Trashy Read 2011 #7: The Windflower, by Laura London
As a serious writer with a major soft spot for historical romance, I often end up feeling a little lonely. But that has all changed, my friends! One of the second-year students in my writing program is herself a romance fan. Not only that, her favorite romance writer is Loretta Chase! I cannot tell you how great it is to know another romance reader, and a pretty awesome one at that. One day, Betsy and I started chatting about our love for the website Smart Bitches, Trashy Books, and Betsy revealed that she had a copy of Laura London's The Windfower, aka one of the most infamous books in the history of trashy romance. She lent it to me, and although it took me a while to get through it because of my school commitments, I finally finished it. And man, it is as enjoyable as promised.
This book is firmly a part of what the Smart Bitches have deemed "old-skool" romance. It's got pirates! It's got an overly-innocent heroine! There are icky near-rapes! Yes, The Windflower is made of slight crazypants, but I was surprised by how much I liked it anyway. When sickly-sweet Merry Wilding gets kidnapped by the crew of the infamous pirate Rand Morgan's ship, she ends up falling into a love/hate relationship with Devon. Devon basically tortures Merry until they are both driven crazy with lust for each other, which has all kinds of yucky overtones. And to be honest, I didn't care much for the hero, the heroine, or their love story. It was awfully infuriating at times.
But you know what makes this book worth reading? A young pirate named Cat. Despite being the mastermind of Merry's kidnapping, Cat turns out to also be her savior. He's a friend when she's most in need. But Cat isn't just sensitive and kind. He's also extremely complicated. His rough childhood of prostitution and want was brought to relief when Rand Morgan hand-picked him to be on his ship. His sexual proclivities remain something of a mystery, but it's obvious his past scars play a continual role in his life. When there's a big reveal about Cat by the end of the book, you aren't sure whether to be happy or sad for him.
I loved Cat so much that all I wanted when I finished this book was to read a sequel all about him and his future. Unfortunately, Laura London (which is actually the pen name of a husband and wife writing team, Tom and Sharon Curtis) never wrote one.
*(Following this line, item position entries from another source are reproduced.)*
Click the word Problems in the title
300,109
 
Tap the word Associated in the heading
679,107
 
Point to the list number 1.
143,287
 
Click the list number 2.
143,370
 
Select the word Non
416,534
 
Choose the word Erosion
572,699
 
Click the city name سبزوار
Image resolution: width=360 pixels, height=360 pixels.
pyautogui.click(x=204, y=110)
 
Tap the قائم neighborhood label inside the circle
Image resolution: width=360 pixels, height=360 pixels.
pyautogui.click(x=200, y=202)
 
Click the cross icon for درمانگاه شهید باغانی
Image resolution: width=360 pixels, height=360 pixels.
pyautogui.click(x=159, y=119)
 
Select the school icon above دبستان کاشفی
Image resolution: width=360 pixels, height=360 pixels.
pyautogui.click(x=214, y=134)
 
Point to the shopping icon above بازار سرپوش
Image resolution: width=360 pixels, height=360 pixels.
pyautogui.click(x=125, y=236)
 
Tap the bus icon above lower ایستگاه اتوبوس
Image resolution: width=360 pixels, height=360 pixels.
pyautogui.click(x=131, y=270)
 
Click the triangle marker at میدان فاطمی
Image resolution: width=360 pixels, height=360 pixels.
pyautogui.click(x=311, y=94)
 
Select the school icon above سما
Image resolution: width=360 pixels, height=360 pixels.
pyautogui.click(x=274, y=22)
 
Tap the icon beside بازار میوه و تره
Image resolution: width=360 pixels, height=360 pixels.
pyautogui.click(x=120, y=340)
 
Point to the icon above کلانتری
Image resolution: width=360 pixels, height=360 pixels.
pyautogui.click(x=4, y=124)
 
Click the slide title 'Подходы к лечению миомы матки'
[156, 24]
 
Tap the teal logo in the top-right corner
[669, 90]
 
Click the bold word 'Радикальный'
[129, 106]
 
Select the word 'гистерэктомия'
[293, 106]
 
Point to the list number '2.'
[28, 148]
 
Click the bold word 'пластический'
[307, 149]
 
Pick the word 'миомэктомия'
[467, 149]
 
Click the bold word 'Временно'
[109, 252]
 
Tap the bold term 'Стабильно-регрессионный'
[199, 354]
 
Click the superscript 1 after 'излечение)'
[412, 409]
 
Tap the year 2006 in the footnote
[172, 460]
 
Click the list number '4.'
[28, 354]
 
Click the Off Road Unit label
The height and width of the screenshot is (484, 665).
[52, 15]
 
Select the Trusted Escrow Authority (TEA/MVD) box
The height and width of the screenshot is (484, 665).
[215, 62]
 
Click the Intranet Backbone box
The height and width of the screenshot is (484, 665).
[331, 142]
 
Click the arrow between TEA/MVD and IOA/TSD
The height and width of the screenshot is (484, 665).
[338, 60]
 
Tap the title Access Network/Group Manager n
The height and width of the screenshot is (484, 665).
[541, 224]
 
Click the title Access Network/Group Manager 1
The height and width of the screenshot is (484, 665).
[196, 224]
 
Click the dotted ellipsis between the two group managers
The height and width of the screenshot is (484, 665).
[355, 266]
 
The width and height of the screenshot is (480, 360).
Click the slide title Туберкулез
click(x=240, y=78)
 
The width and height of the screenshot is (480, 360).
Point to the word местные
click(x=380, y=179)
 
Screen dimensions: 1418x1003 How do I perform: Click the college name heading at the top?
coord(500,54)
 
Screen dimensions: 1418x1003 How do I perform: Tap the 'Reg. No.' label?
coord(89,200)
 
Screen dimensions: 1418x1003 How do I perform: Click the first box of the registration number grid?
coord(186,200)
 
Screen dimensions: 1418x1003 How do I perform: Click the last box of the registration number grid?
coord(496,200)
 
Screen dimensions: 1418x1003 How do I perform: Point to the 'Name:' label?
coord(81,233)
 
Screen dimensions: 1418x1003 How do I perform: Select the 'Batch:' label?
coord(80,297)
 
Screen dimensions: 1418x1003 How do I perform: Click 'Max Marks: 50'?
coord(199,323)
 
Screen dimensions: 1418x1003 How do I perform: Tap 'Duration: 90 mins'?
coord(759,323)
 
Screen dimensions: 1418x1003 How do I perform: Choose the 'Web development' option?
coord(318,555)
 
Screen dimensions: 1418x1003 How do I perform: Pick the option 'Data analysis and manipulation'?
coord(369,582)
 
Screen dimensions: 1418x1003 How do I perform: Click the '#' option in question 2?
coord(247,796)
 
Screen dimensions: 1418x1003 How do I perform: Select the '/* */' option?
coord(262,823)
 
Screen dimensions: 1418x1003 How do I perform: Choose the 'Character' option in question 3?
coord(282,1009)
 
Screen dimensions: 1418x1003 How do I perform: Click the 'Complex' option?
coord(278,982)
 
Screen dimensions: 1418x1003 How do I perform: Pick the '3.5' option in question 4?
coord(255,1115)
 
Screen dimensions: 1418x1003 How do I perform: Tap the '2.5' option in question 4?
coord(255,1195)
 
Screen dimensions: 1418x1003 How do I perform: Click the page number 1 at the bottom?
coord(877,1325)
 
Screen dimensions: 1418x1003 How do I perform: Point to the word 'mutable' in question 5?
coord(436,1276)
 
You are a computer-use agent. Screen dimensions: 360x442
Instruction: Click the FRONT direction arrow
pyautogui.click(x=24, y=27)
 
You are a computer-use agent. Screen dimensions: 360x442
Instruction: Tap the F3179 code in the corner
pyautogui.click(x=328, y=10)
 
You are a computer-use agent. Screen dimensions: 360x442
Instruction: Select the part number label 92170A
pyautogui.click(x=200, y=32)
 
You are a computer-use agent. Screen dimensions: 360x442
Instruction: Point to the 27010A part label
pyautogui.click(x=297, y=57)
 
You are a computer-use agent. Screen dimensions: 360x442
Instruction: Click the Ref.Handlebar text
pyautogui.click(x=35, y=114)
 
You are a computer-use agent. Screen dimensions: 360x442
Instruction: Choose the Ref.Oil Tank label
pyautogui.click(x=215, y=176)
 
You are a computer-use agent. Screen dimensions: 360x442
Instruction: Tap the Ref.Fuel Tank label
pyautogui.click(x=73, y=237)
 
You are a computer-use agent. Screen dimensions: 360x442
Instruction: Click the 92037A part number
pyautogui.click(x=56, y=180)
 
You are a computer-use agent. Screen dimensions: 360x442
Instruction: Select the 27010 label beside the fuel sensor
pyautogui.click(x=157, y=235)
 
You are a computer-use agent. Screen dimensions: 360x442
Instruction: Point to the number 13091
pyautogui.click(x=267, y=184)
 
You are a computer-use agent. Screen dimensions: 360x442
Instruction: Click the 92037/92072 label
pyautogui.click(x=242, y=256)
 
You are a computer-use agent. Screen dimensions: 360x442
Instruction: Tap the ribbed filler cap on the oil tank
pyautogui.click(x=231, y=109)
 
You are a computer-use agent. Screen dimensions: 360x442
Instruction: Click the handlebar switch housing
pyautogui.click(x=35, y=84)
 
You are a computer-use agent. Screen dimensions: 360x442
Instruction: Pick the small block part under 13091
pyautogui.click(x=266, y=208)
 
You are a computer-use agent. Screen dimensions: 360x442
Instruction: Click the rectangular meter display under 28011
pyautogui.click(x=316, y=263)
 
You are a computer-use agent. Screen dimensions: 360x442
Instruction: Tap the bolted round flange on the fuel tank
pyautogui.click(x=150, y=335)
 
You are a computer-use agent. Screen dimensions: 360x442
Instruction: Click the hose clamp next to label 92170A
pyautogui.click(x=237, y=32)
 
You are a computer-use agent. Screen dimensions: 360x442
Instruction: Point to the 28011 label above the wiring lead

And to this I say, "Boo." Because while I found the very purple prose of The Windflower to be distracting from the story itself, I would read Cat's story even if it featured the worst writing in the world. Like seriously, I would read Cat fanfiction, that's how much I wanted more of him.
Up Next in Trashy Reads: I don't have much time for fun reading these days, but when I do, I want something fun. I suspect this means we will see some more trashy reads before the year's end. Especially now that I've found a fellow trash lover.